Tuesday, September 07, 2010

9/11: Remembering Together*

Members of Congress stand together in unity on September 11th, 2001
They spontaneously sang "God Bless America."

(This photo is on a lot of websites and I was unable to
track down the identity of the original photographer.)

*Somerset, PA Daily American
September 11, 2010
as "Remembering Together"

Copyright © 2010 by Ralph Couey

Nine years ago today, the world changed before our very eyes. Our delusion of safety and security had been toppled and shattered. In New York City, Arlington, Virginia, and near Shanksville, Pennsylvania, 2,977 lives were lost.

Terrorism, up till that day, had been something foreign; always occurring far away in countries with hard-to-pronounce names. Even the deaths of 168 people in Oklahoma City failed to shake our complacency.

We live in a different world now. We walk through our days, glancing over our shoulders. When we travel, we are subjected to scans, pokes and prods; our suitcases are opened and our personal possessions pawed through. Once, we would’ve called this an invasion of privacy. Now, we passively accept such measures as necessary.

And yet, not all the change was bad.

In the days and weeks following 9/11, the United States experienced a unity of spirit and purpose unmatched since World War II. We stopped arguing with each other, and began to help each other. We stopped pointing fingers, and started to join hands. It was the dawning of a new day, arising fresh and new from what was the darkest of nights.

But it didn’t take long for the mood to change. Politicians returned to their trenches, and pundits on both sides suddenly remembered that they were being paid millions of dollars to keep us angry at each other. And anger, they smugly whispered, meant ratings.

The attacks have since been twisted in every conceivable direction. What was once the common ground of a re-united nation is now a fissure; one that widens a bit more every day.

We can blame the politicians and the pundits, but the real blame lies at the feet of every one of us. We elected those politicians. We watch and listen to the pundits. And instead of dismissing their divisive tirades, we joined them. And in so doing, we lost our way.

Because of cell phones and flight recorders, we know most of what went on aboard Flight 93. We know that the passengers and crew made a courageous decision to fight back, even waiting until they were over rural land before commencing their assault. Some of the details are missing, but there is one thing that we know for certain.

Nobody took a poll about political affiliation. They didn’t debate any political issues. They stood up together, made a decision together, and carried it out. Together.
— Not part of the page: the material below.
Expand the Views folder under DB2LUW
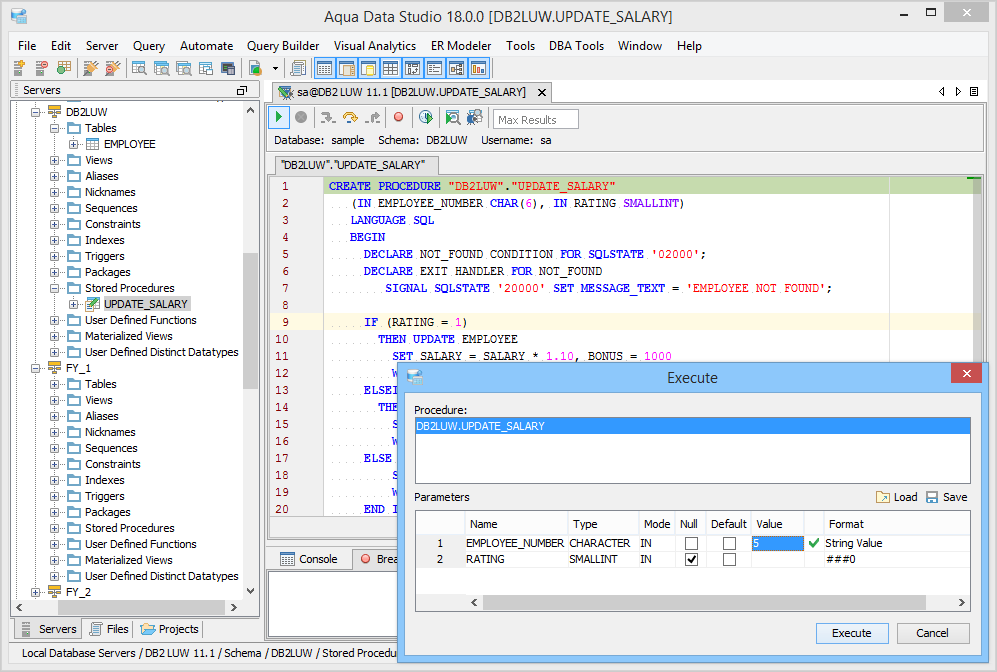 (x=55, y=160)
In the mad rush to evacuate the Twin Towers and the Pentagon, there were a thousand stories of individual heroism as ordinary people put themselves at mortal risk to help others. Nobody prefaced the offer to help with a check of voter registration cards, or argued the merits of Middle East policy. They reached out to each other; they supported each other, and exited the building. Together.
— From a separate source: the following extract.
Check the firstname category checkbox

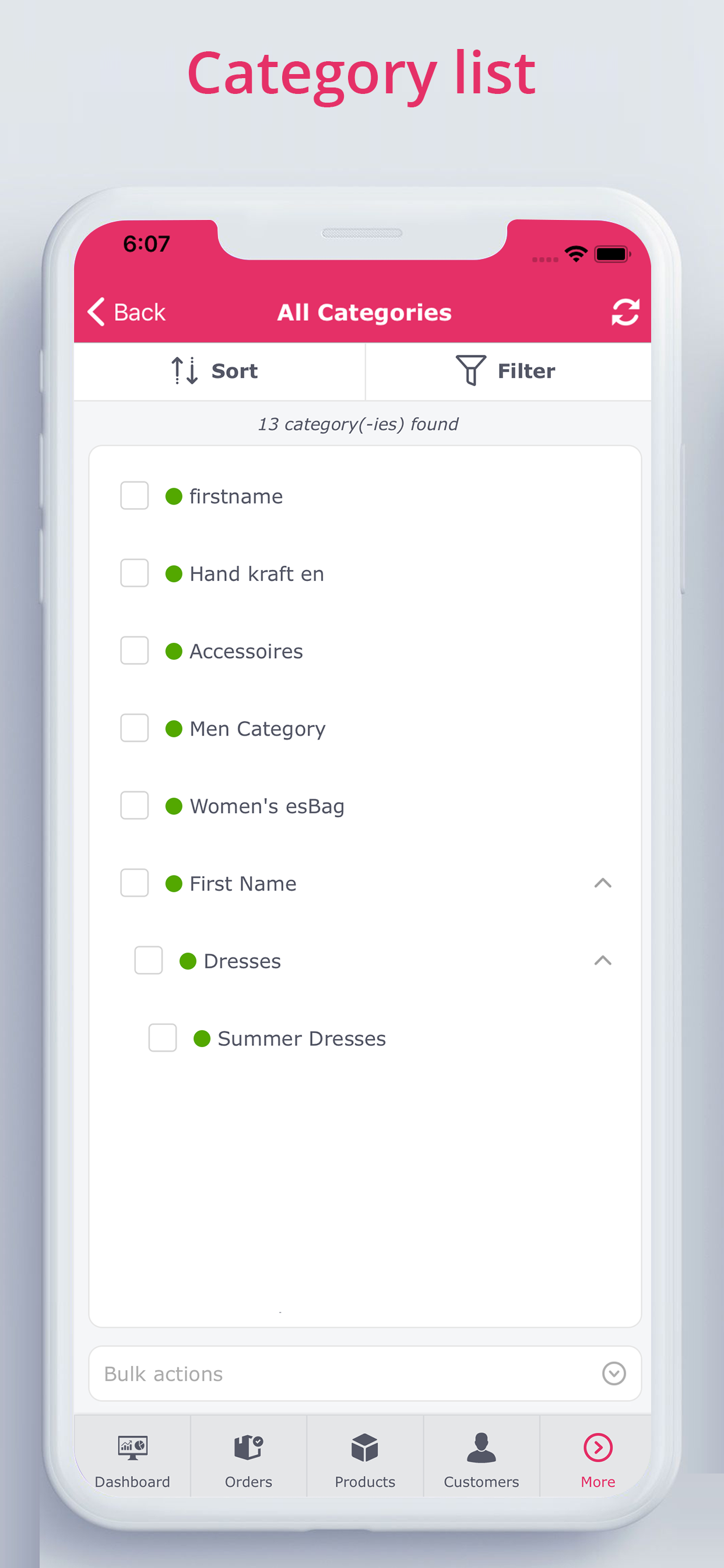click(135, 495)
On 9/11 and in the days following, we shared our grief. We held each other up; we talked together; we helped each other get through those difficult days. We didn’t dwell on party ideology, because we knew instinctively that there were far more things uniting us, than dividing us.
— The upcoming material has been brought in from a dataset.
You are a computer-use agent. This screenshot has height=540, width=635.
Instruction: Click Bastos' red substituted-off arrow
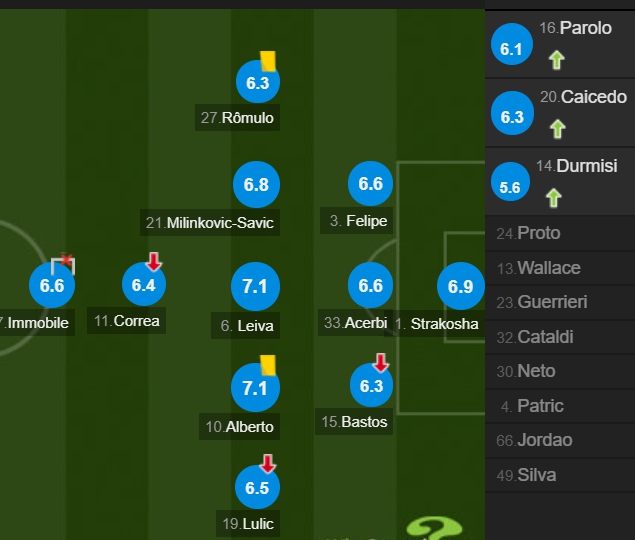(x=381, y=363)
A broken heart knows no political party. The path of healing is one lane, not two.

9/11 is not about politics. It’s not about ideology.

It is about the spirits of people who occupy a space where two mighty towers stand no more. It’s about the echoes of those who roam the hallways of a concrete battleship moored along the Potomac. It’s about the souls of 40 ordinary people who stood as one.

And, it is about their families who today will shed tears and feel the heartache of a wound that will never completely heal.

Today, crowds of people will gather at the three crash sites. Bells will be rung, names will be read, and somber speeches will be made. And once again, we will remember.

But it is time for something more. It is time for us to remember that those who died did not choose sides. It is time for us to follow their example.

We can heal this nation. We only need to decide.